--- MATERIAL SUPPLIED ---

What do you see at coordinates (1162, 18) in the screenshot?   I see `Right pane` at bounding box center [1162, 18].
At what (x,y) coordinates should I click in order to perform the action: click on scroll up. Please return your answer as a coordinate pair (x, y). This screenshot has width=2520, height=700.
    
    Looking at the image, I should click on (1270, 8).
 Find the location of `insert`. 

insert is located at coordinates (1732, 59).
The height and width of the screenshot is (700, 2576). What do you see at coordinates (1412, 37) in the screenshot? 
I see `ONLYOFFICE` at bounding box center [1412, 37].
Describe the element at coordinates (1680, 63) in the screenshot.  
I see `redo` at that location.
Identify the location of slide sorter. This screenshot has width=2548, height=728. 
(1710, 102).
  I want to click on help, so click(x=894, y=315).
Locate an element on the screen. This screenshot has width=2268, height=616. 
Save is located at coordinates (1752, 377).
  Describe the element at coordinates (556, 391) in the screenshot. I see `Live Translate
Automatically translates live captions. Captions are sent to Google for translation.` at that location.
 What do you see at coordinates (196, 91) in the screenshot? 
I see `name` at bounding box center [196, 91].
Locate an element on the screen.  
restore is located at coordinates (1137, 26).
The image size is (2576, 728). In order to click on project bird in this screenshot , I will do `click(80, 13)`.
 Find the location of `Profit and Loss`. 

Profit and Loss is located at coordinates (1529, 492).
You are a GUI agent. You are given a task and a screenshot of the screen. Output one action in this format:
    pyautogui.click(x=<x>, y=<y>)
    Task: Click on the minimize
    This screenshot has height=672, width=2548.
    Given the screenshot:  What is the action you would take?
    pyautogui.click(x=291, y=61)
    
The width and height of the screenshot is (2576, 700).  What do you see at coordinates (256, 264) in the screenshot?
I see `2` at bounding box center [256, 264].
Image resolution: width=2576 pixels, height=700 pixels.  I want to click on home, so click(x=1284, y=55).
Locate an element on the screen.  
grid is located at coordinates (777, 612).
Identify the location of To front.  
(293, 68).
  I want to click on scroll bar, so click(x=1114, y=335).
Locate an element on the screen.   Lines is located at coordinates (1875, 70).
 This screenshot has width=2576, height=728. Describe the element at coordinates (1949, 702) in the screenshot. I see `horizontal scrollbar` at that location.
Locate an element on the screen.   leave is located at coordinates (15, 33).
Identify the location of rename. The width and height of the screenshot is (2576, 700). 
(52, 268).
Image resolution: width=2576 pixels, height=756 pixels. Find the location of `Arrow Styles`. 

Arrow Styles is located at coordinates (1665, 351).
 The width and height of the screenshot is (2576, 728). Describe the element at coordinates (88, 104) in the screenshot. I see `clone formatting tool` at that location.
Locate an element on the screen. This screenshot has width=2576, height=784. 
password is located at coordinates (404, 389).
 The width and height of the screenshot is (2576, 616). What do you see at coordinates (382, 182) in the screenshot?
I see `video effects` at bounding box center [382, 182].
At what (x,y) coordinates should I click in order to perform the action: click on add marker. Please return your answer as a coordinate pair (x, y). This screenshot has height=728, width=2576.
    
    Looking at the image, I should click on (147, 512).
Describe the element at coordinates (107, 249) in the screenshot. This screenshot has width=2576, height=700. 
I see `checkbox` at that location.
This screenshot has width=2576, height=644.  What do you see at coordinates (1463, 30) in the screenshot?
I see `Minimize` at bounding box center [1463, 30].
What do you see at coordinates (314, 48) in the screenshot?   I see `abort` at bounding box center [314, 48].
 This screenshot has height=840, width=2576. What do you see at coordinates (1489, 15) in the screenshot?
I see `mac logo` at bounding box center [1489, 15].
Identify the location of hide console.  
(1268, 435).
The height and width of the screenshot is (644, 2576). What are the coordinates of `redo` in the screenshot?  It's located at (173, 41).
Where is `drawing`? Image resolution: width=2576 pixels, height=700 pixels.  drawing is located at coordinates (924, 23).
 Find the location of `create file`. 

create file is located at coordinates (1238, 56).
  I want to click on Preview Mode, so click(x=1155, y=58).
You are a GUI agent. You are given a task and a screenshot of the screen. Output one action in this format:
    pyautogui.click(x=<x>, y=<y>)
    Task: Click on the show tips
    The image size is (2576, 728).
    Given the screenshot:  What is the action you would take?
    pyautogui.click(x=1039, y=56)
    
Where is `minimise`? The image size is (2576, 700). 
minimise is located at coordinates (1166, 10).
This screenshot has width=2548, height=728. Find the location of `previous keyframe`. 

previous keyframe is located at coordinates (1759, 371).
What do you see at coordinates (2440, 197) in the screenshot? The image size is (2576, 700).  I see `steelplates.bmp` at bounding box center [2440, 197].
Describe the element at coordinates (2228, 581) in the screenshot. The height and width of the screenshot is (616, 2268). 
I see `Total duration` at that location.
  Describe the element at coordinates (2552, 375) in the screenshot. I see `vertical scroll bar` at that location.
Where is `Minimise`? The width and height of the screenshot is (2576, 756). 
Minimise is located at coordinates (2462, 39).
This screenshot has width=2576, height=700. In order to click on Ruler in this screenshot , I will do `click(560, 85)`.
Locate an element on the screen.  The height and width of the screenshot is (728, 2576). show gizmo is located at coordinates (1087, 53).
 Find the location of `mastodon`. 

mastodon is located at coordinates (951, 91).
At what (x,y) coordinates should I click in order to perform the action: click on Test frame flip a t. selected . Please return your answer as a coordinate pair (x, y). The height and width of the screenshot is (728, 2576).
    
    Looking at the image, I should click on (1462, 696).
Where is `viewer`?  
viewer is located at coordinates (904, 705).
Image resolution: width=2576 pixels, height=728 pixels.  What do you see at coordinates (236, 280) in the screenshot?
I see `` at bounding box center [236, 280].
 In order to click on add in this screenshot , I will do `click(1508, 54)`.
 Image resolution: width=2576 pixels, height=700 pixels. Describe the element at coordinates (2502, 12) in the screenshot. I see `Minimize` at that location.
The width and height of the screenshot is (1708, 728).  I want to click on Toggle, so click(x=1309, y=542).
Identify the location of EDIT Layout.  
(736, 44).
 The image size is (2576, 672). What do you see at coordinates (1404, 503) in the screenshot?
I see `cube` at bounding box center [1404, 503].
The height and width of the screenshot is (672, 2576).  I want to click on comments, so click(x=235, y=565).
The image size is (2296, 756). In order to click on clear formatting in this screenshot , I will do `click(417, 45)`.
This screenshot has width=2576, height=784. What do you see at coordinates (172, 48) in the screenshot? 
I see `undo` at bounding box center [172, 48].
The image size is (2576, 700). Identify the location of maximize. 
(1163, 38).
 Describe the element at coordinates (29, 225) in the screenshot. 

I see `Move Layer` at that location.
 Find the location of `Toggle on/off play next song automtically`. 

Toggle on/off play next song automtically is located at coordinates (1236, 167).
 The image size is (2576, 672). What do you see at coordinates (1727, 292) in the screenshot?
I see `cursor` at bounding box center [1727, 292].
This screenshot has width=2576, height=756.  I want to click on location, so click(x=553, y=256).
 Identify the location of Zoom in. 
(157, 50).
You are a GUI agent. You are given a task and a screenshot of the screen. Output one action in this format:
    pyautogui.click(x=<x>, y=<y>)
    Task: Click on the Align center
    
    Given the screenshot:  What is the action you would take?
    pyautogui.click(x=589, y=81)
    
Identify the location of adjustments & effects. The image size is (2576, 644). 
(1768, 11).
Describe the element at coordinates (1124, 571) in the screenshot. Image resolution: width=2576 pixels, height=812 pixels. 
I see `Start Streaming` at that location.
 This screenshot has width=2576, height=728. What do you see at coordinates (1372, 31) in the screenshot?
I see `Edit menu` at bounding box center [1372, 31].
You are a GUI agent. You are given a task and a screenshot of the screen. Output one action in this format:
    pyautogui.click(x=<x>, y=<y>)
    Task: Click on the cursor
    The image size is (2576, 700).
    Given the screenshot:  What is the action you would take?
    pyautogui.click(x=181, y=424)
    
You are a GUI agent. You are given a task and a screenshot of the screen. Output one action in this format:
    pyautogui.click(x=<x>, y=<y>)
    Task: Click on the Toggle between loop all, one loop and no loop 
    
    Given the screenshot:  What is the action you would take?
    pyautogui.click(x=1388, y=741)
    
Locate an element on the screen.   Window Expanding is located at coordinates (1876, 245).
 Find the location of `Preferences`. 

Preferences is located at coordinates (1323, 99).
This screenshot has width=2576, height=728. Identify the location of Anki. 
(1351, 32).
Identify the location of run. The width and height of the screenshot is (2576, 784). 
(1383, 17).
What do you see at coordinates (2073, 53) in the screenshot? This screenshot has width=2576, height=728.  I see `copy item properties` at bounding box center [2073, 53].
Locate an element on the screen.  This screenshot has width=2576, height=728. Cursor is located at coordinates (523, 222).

--- GIVEN INSTRUCTION ---
Copy out the rows from the line with "has width=2520, height=700." up to and including the line with "Automatically translates live", unchanged.

--- EXERCISE SOLUTION ---
At what (x,y) coordinates should I click in order to perform the action: click on scroll up. Please return your answer as a coordinate pair (x, y). This screenshot has width=2520, height=700.
    
    Looking at the image, I should click on (1270, 8).
 Find the location of `insert`. 

insert is located at coordinates (1732, 59).
The height and width of the screenshot is (700, 2576). What do you see at coordinates (1412, 37) in the screenshot? 
I see `ONLYOFFICE` at bounding box center [1412, 37].
Describe the element at coordinates (1680, 63) in the screenshot.  
I see `redo` at that location.
Identify the location of slide sorter. This screenshot has width=2548, height=728. 
(1710, 102).
  I want to click on help, so click(x=894, y=315).
Locate an element on the screen. This screenshot has width=2268, height=616. 
Save is located at coordinates (1752, 377).
  Describe the element at coordinates (556, 391) in the screenshot. I see `Live Translate
Automatically translates live captions. Captions are sent to Google for translation.` at that location.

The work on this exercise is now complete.